**Exercise instructions:** Show every line of the items below that contains the word "Image", matching its case exactly.

**Exercise materials:**
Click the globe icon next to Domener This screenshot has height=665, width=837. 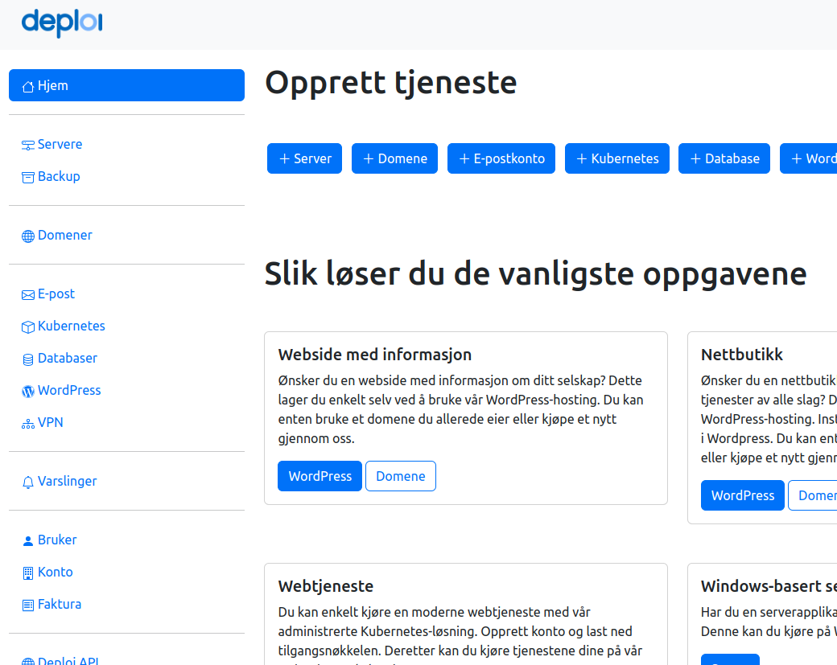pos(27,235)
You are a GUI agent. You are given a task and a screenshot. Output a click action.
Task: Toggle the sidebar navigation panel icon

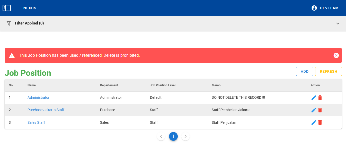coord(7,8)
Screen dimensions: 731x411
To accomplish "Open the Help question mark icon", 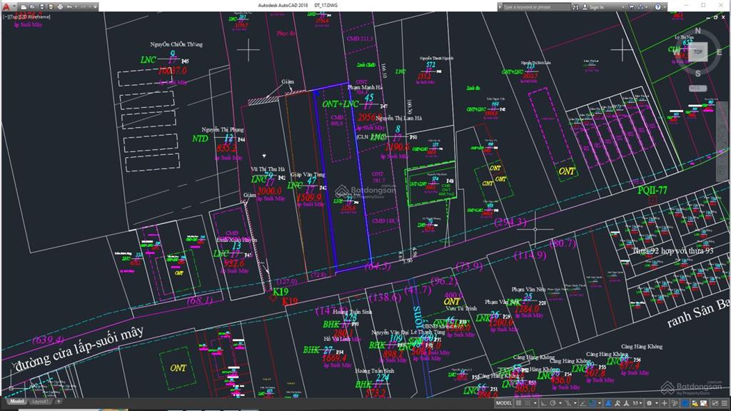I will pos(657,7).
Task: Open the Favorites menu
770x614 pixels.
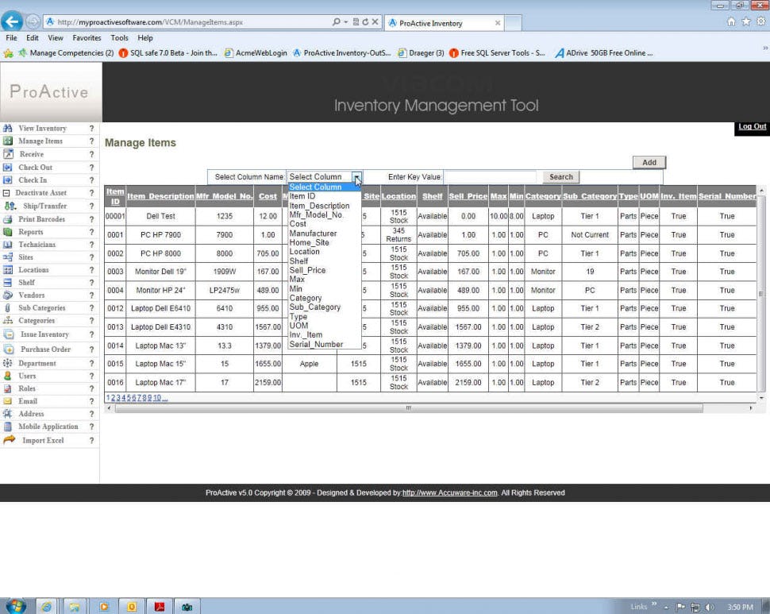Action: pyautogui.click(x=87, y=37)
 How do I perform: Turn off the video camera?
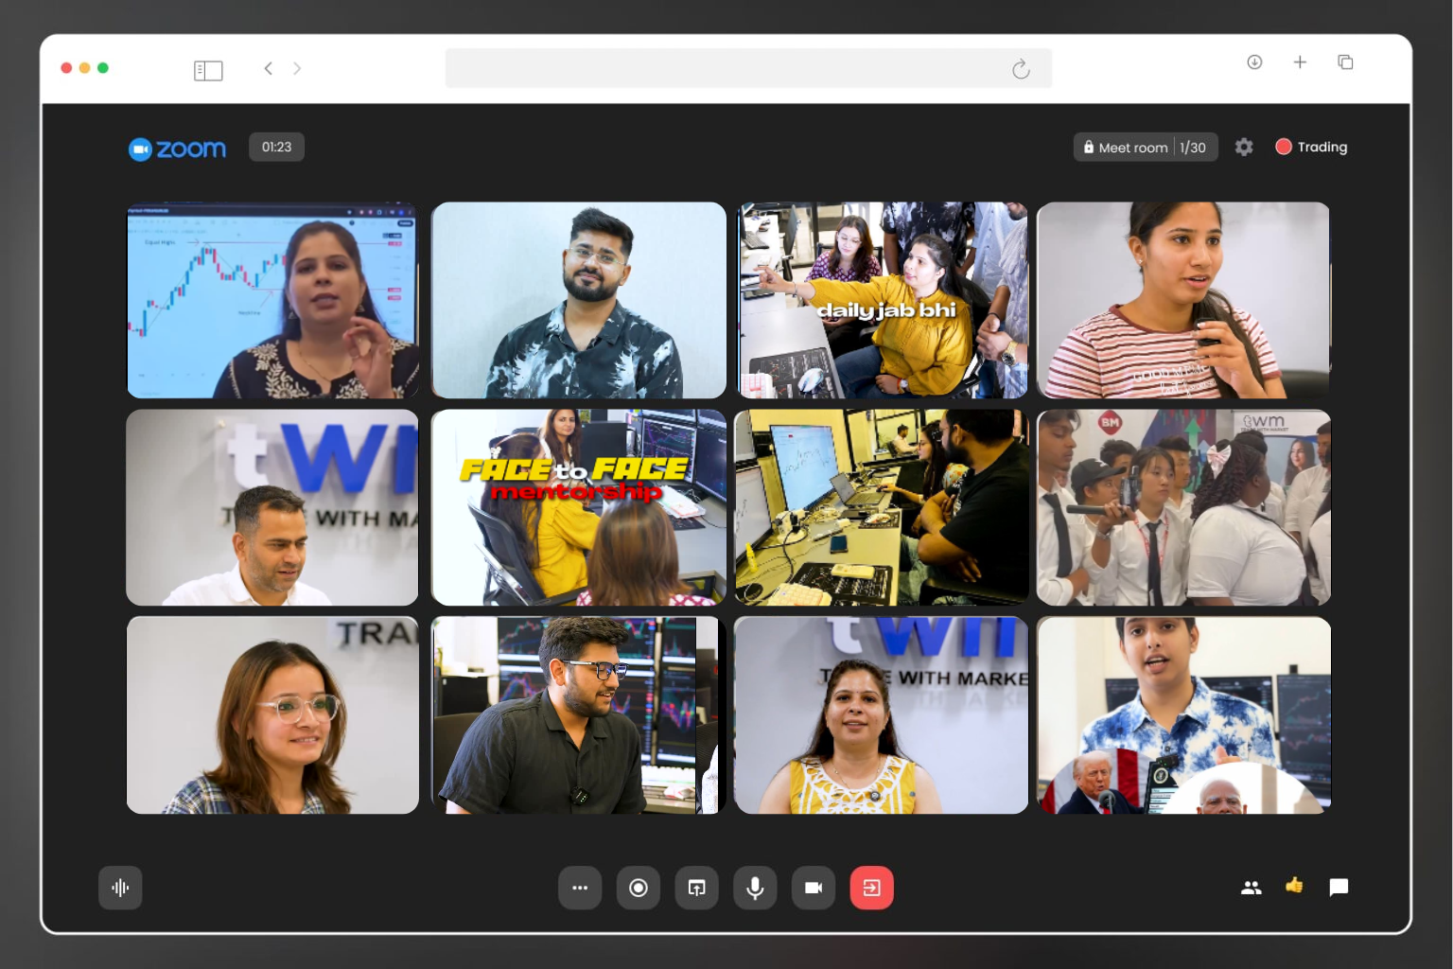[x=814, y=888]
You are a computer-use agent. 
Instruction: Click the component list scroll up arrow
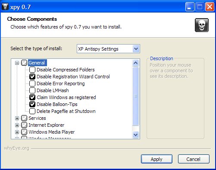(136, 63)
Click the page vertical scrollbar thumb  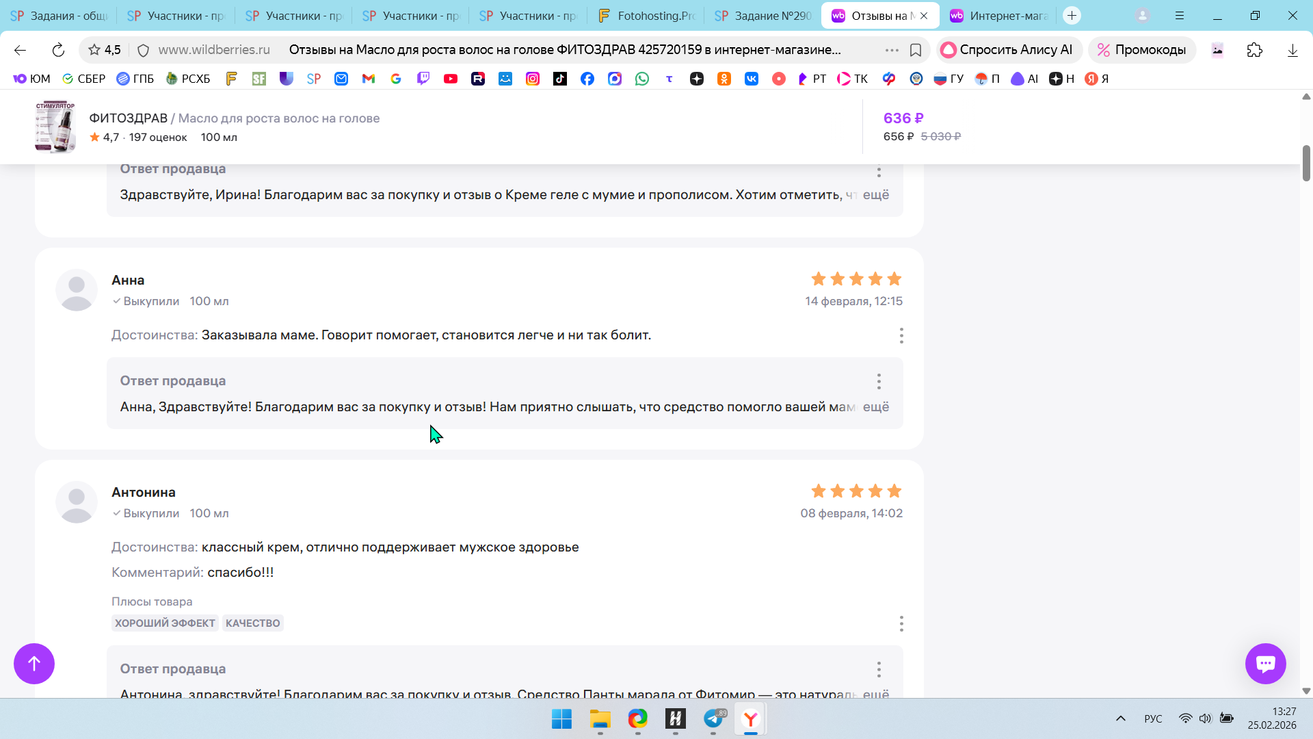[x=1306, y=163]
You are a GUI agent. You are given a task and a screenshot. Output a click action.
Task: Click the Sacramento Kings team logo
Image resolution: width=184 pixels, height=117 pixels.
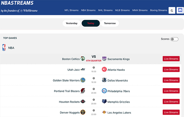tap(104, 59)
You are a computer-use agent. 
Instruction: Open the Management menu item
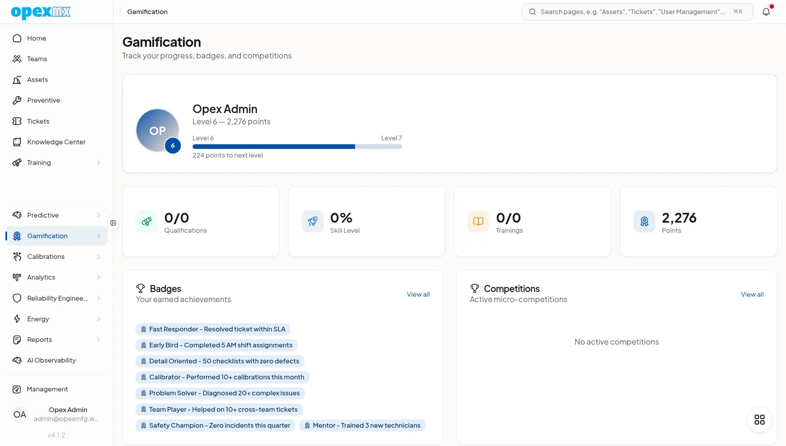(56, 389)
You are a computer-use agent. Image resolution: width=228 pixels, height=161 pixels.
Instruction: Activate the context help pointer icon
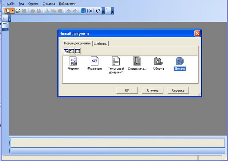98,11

**Written response:**
Image resolution: width=184 pixels, height=117 pixels.
You are a computer-use agent. Image resolution: width=228 pixels, height=161 pixels.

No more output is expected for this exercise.